When You Have a Big Budget
There are a few days every year that most kids look forward to. We’re talking about days like Christmas, the last day of school, and, perhaps most importantly, their birthday. If you have enough money and want to throw your kid a party that they’ll remember well into adulthood, then their birthday is a great time for it. Talk to a local business that specializes in party packages for children, and make sure you have a good idea of what kind of party your kid will want. If you live in an apartment or don’t have your own backyard, it may be helpful to look for a event rental company for your child’s special day. Some children adore clowns; others are incredibly freaked out by the merest sight of one. If your kid enjoys playing video games, then you can use their birthday party to bring in some arcade game rentals. Pick from relatively recent games like Dance Dance Revolution and classics like Ms. Pacman and Street Fighter. If you were a pinball machine whiz as a kid, then you can call on that experience to show your child how it’s done.
Is your child more into artistic stuff? Then bring a face painter to the party. If your kid loves animals, you can even hire a team to set up a makeshift petting zoo right in your backyard. And while you may not be able to buy your child a pony for their birthday (because ponies are expensive and hard to store), you may very well be able to buy them a pony ride.

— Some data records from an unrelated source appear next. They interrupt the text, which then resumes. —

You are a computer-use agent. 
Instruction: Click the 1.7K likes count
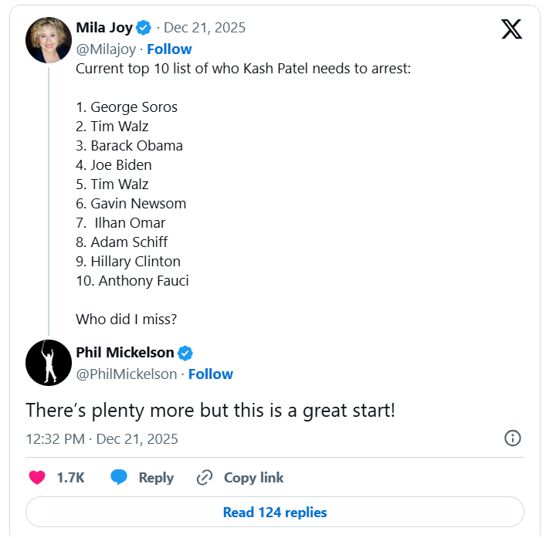point(70,478)
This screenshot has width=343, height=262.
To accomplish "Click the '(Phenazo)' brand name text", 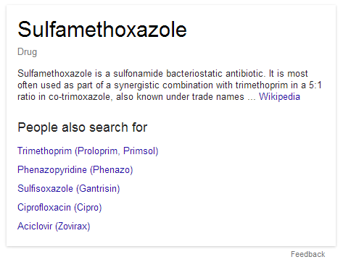I will 112,170.
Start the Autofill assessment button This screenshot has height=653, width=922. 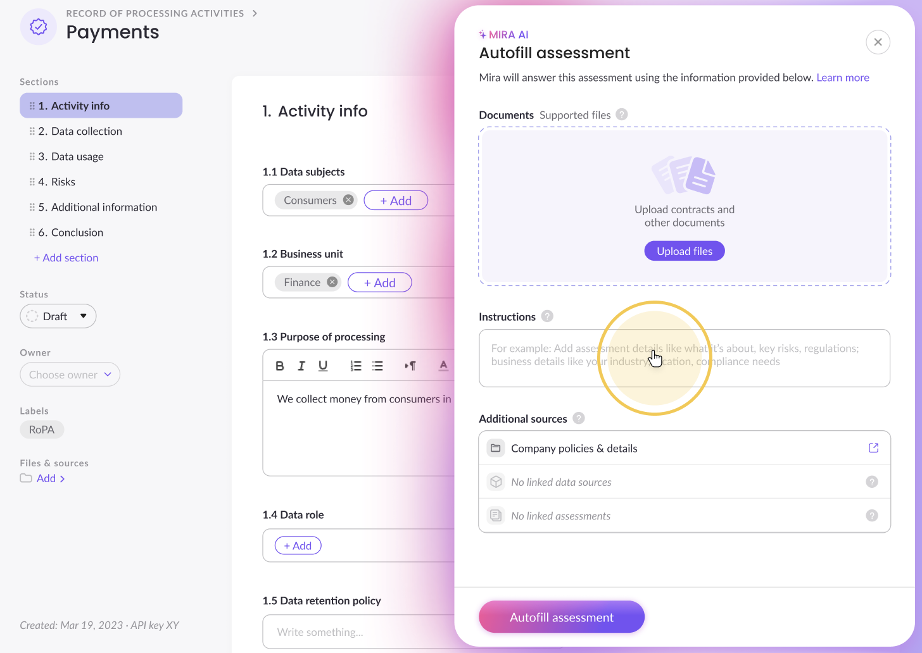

The thing about parties though, is that they aren’t very special if they’re something routine that happens once a month or so. Big parties should happen once or maybe twice a year. You don’t want your kid to feel like they’re entitled to a major party every time they do something worthy of praise. If they make an A on a difficult test at school, that’s great, and you should lavish them with praise or maybe even take them out for a scoop of ice cream. But don’t throw them a big party. There are exceptions, but generally speaking, the only academic parties should be for really major milestones like graduating high school. Teach them what’s called an “attitude of gratitude.” Believe it or not, children do best when they have clear boundaries.
When Money Is Tight
That all sounds good, but what do you do when it’s raining and you’ve told the kids going to the movies is too expensive right now? If possible, keep a running list of cheap activities that you can refer to when you’re in a tight spot. Things like leftover bubble wrap and cut-up sponges can be surprisingly great sources of fun if you use them properly. Pitching a tent in the living room and having an indoor “campout” is also a tried-and-true source of entertainment when the weather won’t cooperate. If you’re doing a messy activity, make sure the kids help clean up afterward. A 6-year-old will obviously be able to do more than a 3-year-old, but even a toddler can pitch in a little bit. They may whine, but you’re teaching them that civilized people clean up after themselves.